Si gettano tra le fiamme del pullman a Mestre
Boubacar Toure, operaio di ventisette anni di origini gambiane, e il suo collega, Godstime Erheneden, operaio nigeriano di trent’anni, non hanno esitato a gettarsi tra le fiamme per cercare di mettere in salvo quante più vite possibile. Con le mani ustionate, gli occhi pieni delle immagini dei volti delle persone che non ce l’hanno fatta, Boubakar racconta:
«Stavo cucinando del riso e ho sentito un rumore fortissimo: pensavo fosse un terremoto. Poi è corso il mio amico Godstime, mi ha detto che aveva visto cadere un autobus dal cavalcavia».
I due si precipitano, i momenti seguenti sono concitati e accompagnati da un senso di speranza: tra il rogo che avvolge il pullman, gli operai riescono a salvare quattro persone, persino un cane, sottolinea Boubakar. Ma per molti è troppo tardi.
Salvare quante più vite possibile
Nella disperazione del momento, l’unico pensiero dei due operai è stato quello di salvare quante più persone possibile. Boubakar ha riportato ustioni alle mani e Godstime nella concitazione del momento ha perso le scarpe, ma entrambi erano determinati a non fermarsi. Le fiamme però erano alte, troppo per permettergli di continuare:
«Volevo salvare ancora quelle persone che gridavano, ma le fiamme stavano crescendo e sono diventate troppo alte.
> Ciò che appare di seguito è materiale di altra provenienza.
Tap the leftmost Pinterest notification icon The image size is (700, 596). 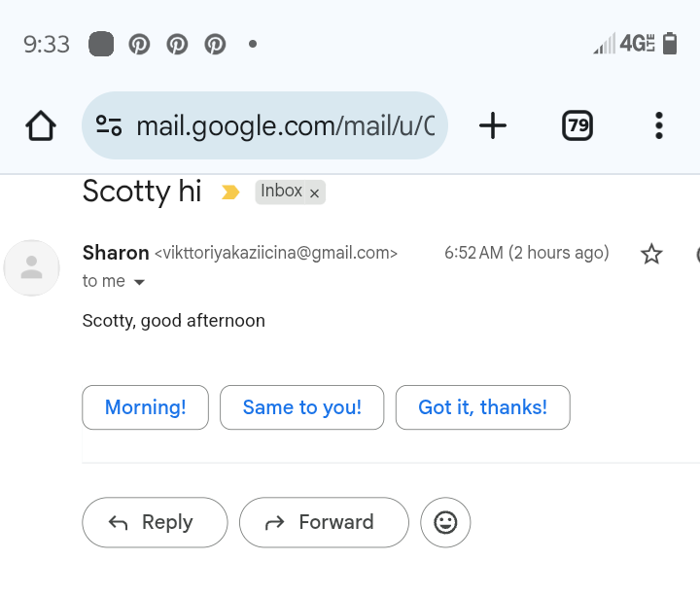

Mi sono dovuto arrendere.»
Il pullmann della società La Linea è precipitato martedì 3 ottobre a Mestre, dalla sopraelevata che permette il collegamento con Marghera e l’autostrada A4. A bordo trentanove persone.
La dinamica dell’incidente
L’autista di quarant’anni, Alberto Rizzuto, morto tragicamente sul colpo, fa parte delle ventuno persone dichiarate decedute. Un ultimo messaggio dell’uomo lasciato su Facebook alle 18.30, un’ora e mezza prima della strage, recita: “Shuttle to Venice” (ovvero, navetta per Venezia). Un messaggio che lascia l’amaro in bocca, che parla di un viaggio di vita spezzato.
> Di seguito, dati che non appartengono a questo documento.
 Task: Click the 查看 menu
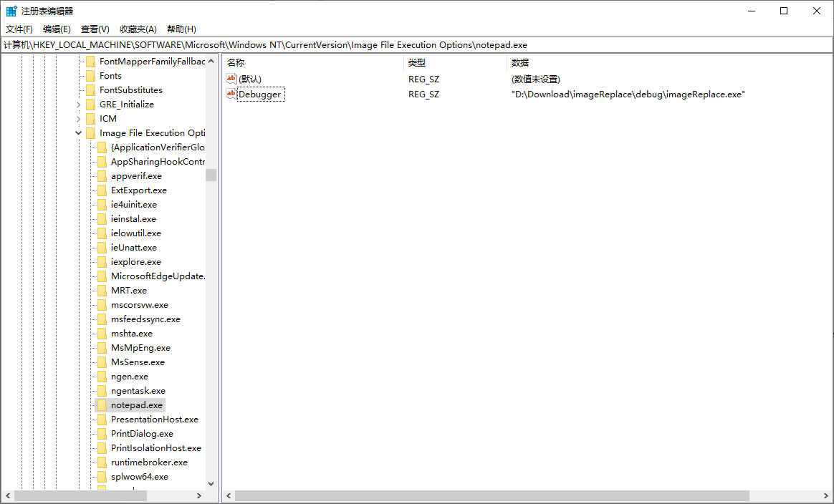coord(95,29)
La Procura di Venezia ha aperto un fascicolo di inchiesta sulla strage, per accertare le dinamiche dell’accaduto. Resta sconcerto e dolore per tutti quelli che non ce l’hanno fatta, per la disperazione sui volti dei sopravvissuti, per le ferite di chi ancora deve guarire. Ma il racconto dell’intervento di Boubacar e del suo amico Godstime, in qualche modo, lascia un messaggio di speranza: gli eroi, anche senza mantelli, esistono e spesso sono in mezzo a noi. Ogni vita, anche una soltanto, è preziosa.